* [Exercise tasks]:
• A. In the text on branding, list every circumstance it says held during the 1950s and 1960s, when the principles of business branding were developed.
• B. From the text on branding, extract word for word the passage between "Here are a few" and "to keep it.", inclusive.

* [Text provided]:
+===+

For the past seventy years, business branding has been largely guided by principles developed in the 1950s and 1960s, when there were only three television networks, messaging through advertising was easy to control, and information flowed from a few “trusted” news sources to millions of people.

This one-to-many model of information flow has been upended since the advent of the Internet and social media. Now, information flows in millions of different directions at once—to, from, and by people all over the globe—in an all-to-all free-for-all for eyeballs and market share. Some of the well-established rules of branding still apply in this new, hyper-connected environment. But that doesn’t change the fact that building and differentiating a brand is harder than ever and will only prove even tougher in 2015.

In the coming year, the technological connectedness of everyone on Earth will reach a level never before experienced by humanity. The old rules don’t apply in this world. New rules must be developed.

Here are a few to start with:

At its core, effective branding is about a consistent connection between a company, its products, and its promise to customers. No matter what physical product or service you sell, your true product is trust. On the Internet, trust in a brand can be destroyed in an instant, so safeguarding it is of paramount importance. The good news for serious brands is that, because the Internet is so full of scams, half-truths, and outright lies, people will continue to look to brands as a trusted resource. Earn their trust—then work every day, as hard as you can, to keep it.

+===+

* [Exercise data]:
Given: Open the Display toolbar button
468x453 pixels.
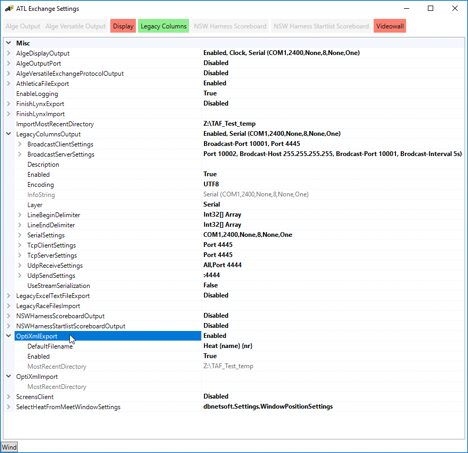Looking at the screenshot, I should point(123,26).
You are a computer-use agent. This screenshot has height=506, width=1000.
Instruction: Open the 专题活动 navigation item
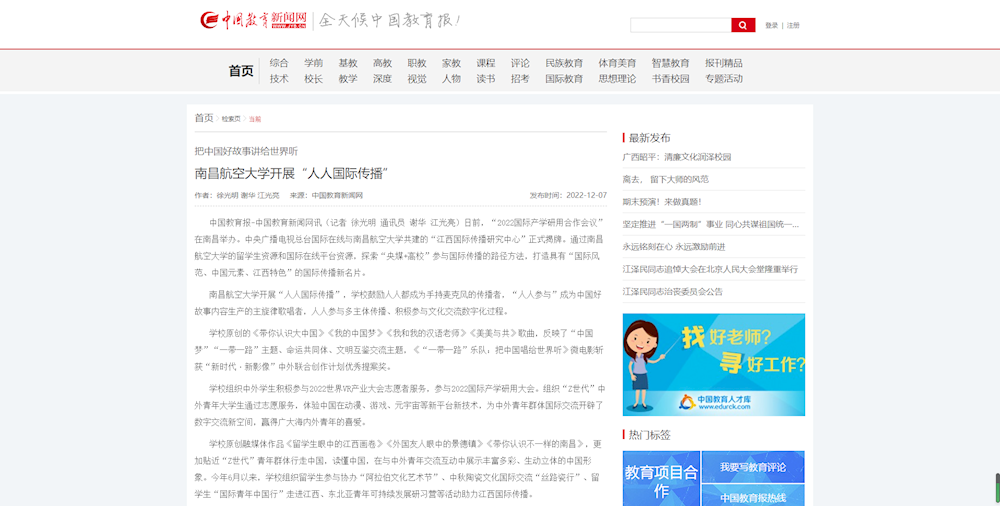tap(724, 79)
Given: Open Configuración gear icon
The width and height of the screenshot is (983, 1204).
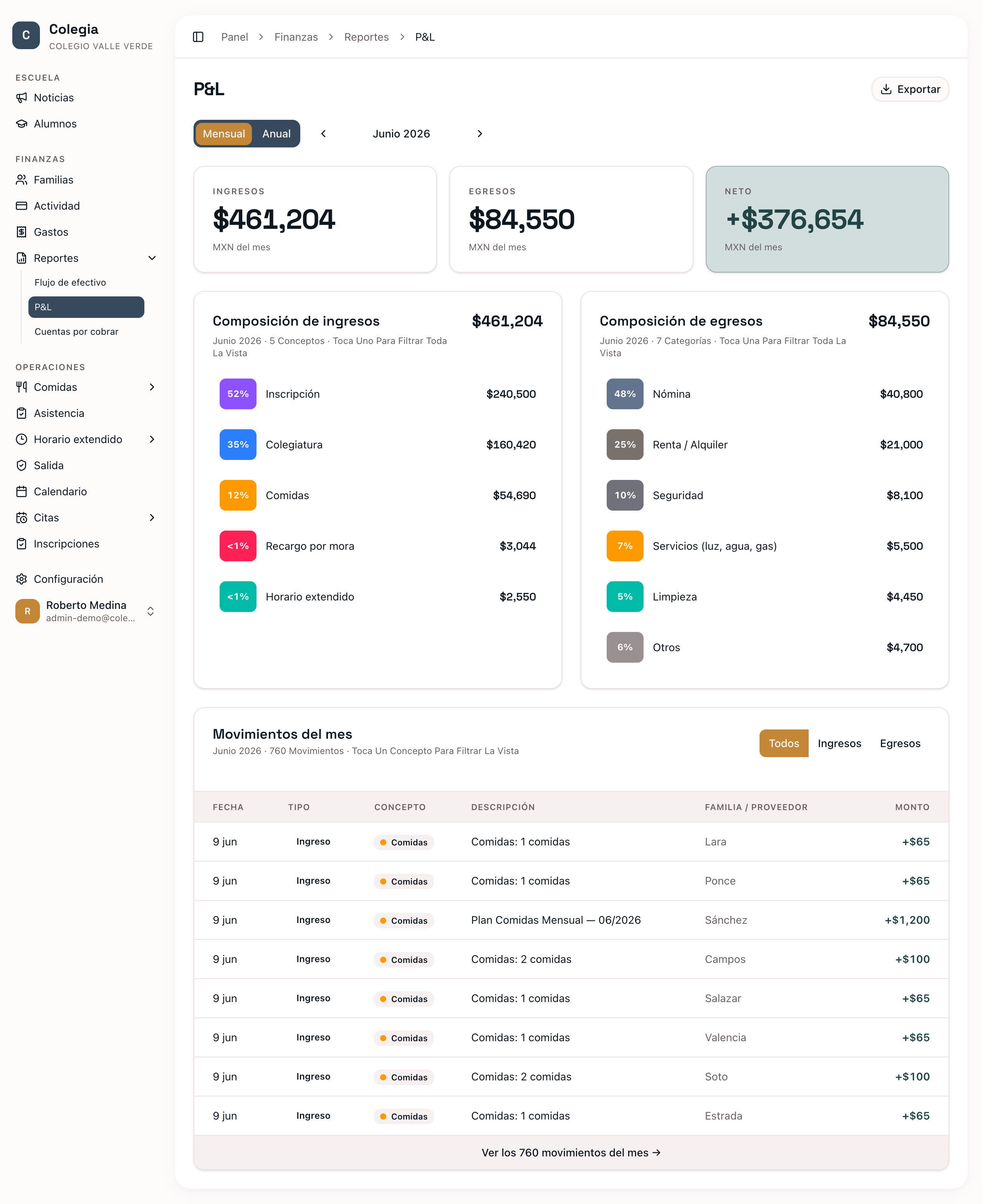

+===+

* [Answers]:
• A.
- There were only three television networks.
- Messaging through advertising was easy to control.
- Information flowed from a few "trusted" news sources to millions of people.

• B.
Here are a few to start with:

At its core, effective branding is about a consistent connection between a company, its products, and its promise to customers. No matter what physical product or service you sell, your true product is trust. On the Internet, trust in a brand can be destroyed in an instant, so safeguarding it is of paramount importance. The good news for serious brands is that, because the Internet is so full of scams, half-truths, and outright lies, people will continue to look to brands as a trusted resource. Earn their trust—then work every day, as hard as you can, to keep it.